Biomimetic oxo-, dioxo- and oxo-peroxo-hydrazonato-vanadium(iv/v) complexes

Abstract

[VO(acac)2] reacts with HL (HL is the hydrazone Hacpy-inh I, or Hacpy-bhz II; acpy = acetylpyridine, inh = isonicotinic acid hydrazide, bhz = benzoylhydrazide) in dry methanol to yield the oxovanadium(IV) complexes [VOL(acac)] (HL = I: 1, HL = II: 3). The dioxovanadium(V) complexes [VO2L] (HL = I: 2, HL = II: 4) are obtained by aerial oxidation of 1 and 3 in methanol. Treatment of 1 and 3, or 2 and 4, with H2O2 yields the oxoperoxovanadium(V) complexes [VO(O2)L] (HL = I: 5, HL = II: 6).
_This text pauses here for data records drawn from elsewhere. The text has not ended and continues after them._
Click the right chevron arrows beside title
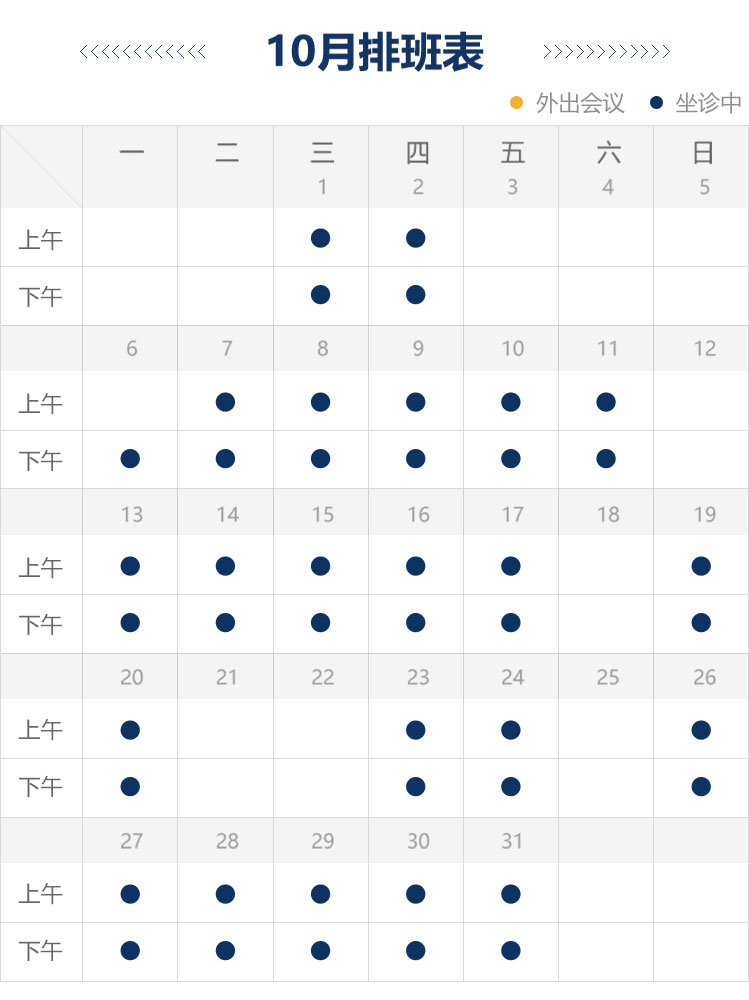 (x=606, y=52)
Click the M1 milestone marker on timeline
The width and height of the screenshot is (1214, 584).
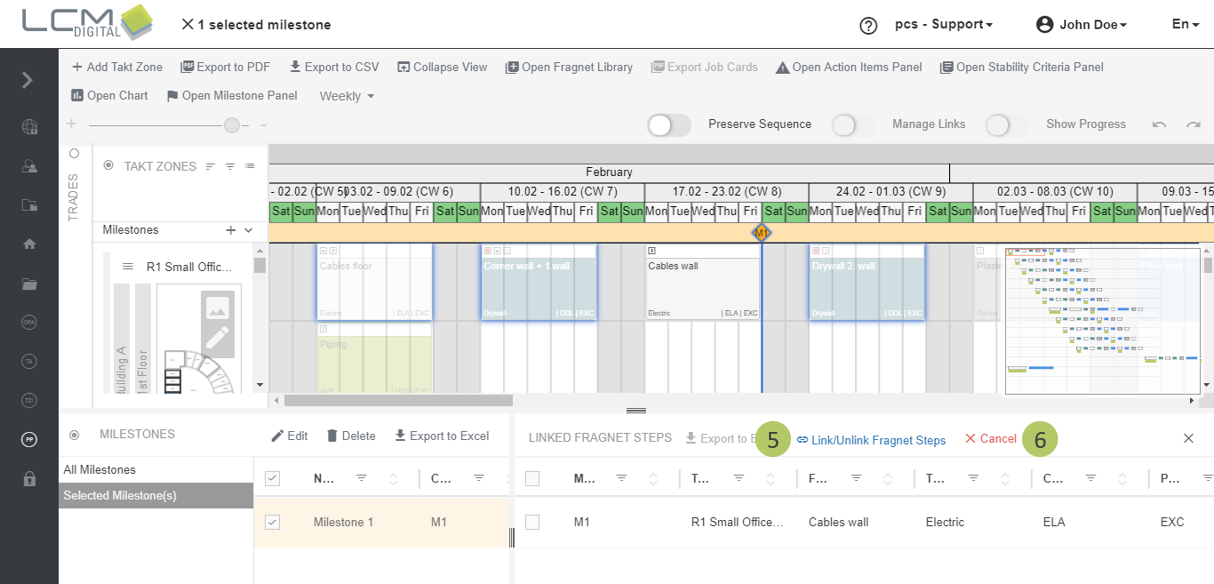pyautogui.click(x=761, y=232)
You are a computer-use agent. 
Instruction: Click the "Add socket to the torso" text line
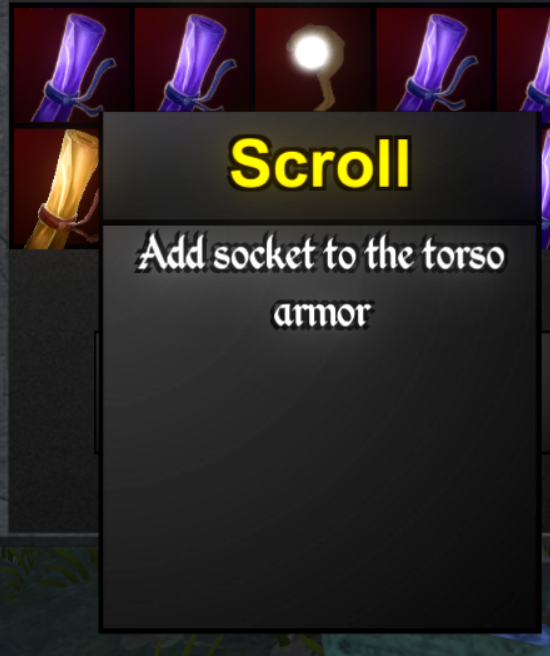(320, 253)
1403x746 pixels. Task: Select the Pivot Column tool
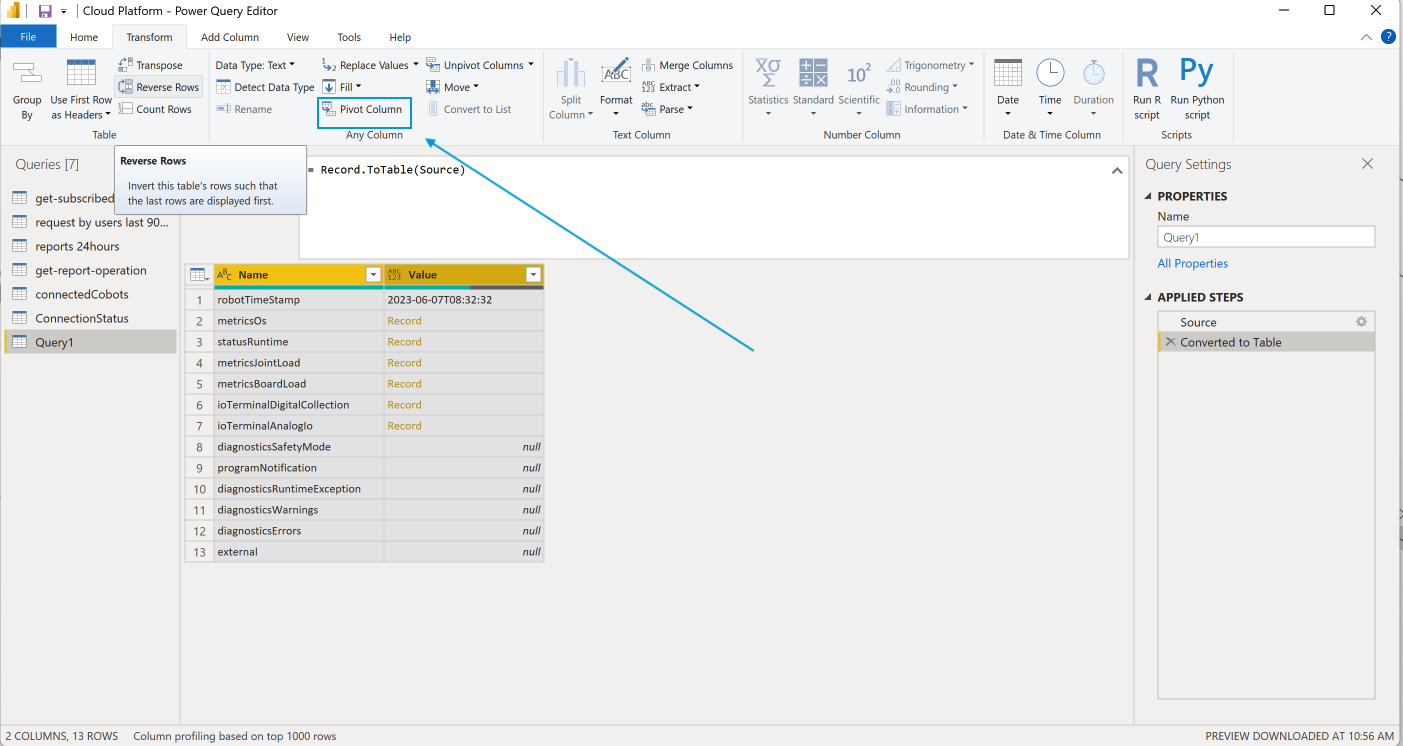click(x=364, y=109)
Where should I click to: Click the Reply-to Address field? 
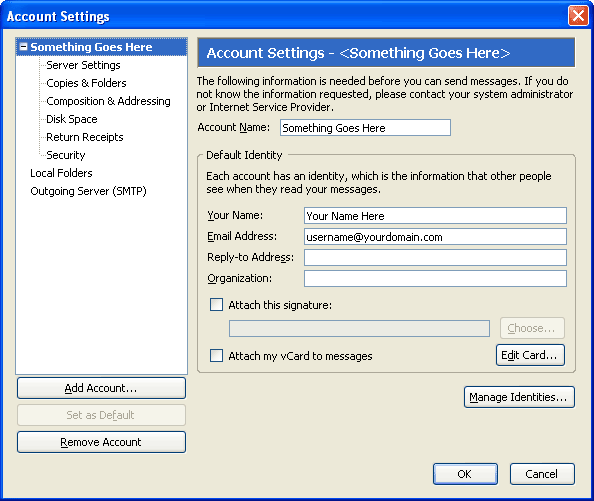[x=435, y=258]
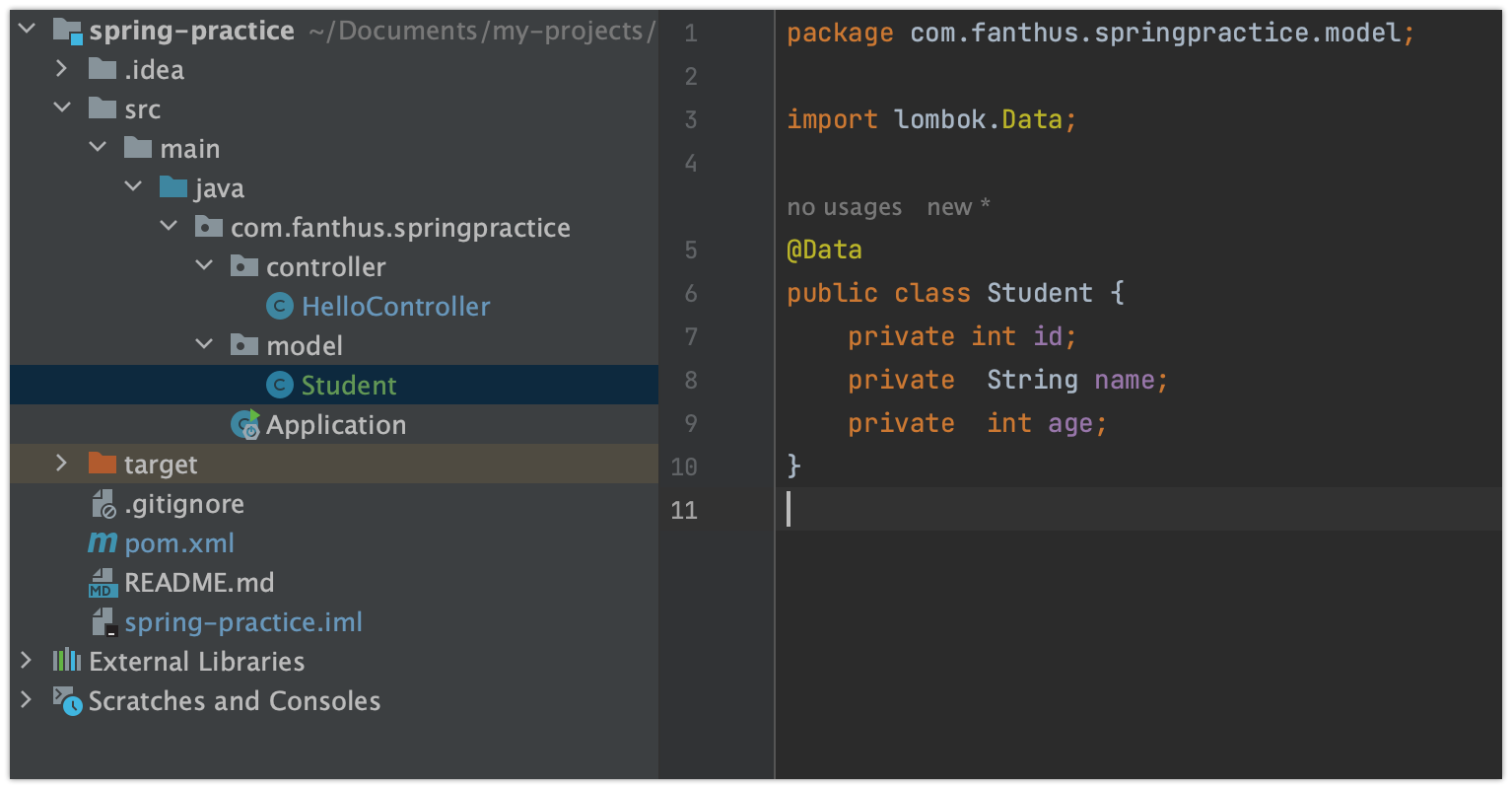Click the Student class icon
Viewport: 1512px width, 789px height.
point(280,386)
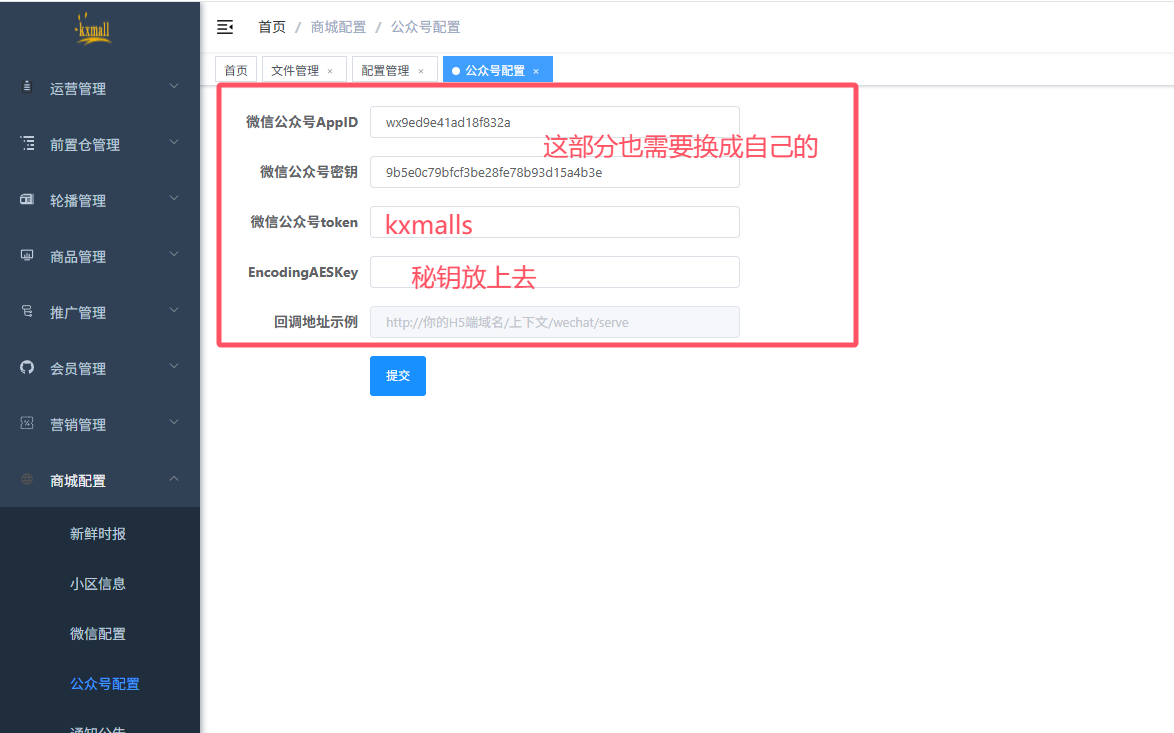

In the presence of catechol or benzohydroxamic acid, 1 and 3 give the mixed chelate complexes [VOL(cat)] (HL = I: 7, HL = II: 8) or [VOL(bha)] (HL = I: 9, HL = II: 10). The peroxo complexes 5 and 6 undergo oxygen transfer reaction with PPh3 in DMF. In DMF and DMSO, 7, 8, 9 and 10 slowly convert to the corresponding dioxo species 2 and 4. Acidification of 2 and 4 with HCl dissolved in methanol affords oxo–hydroxo complexes. Reaction of 7 with L-ascorbic acid yields 2. The crystal and molecular structures of 2 and 4 have been determined, confirming the ONN binding mode of I and II from their enolate form.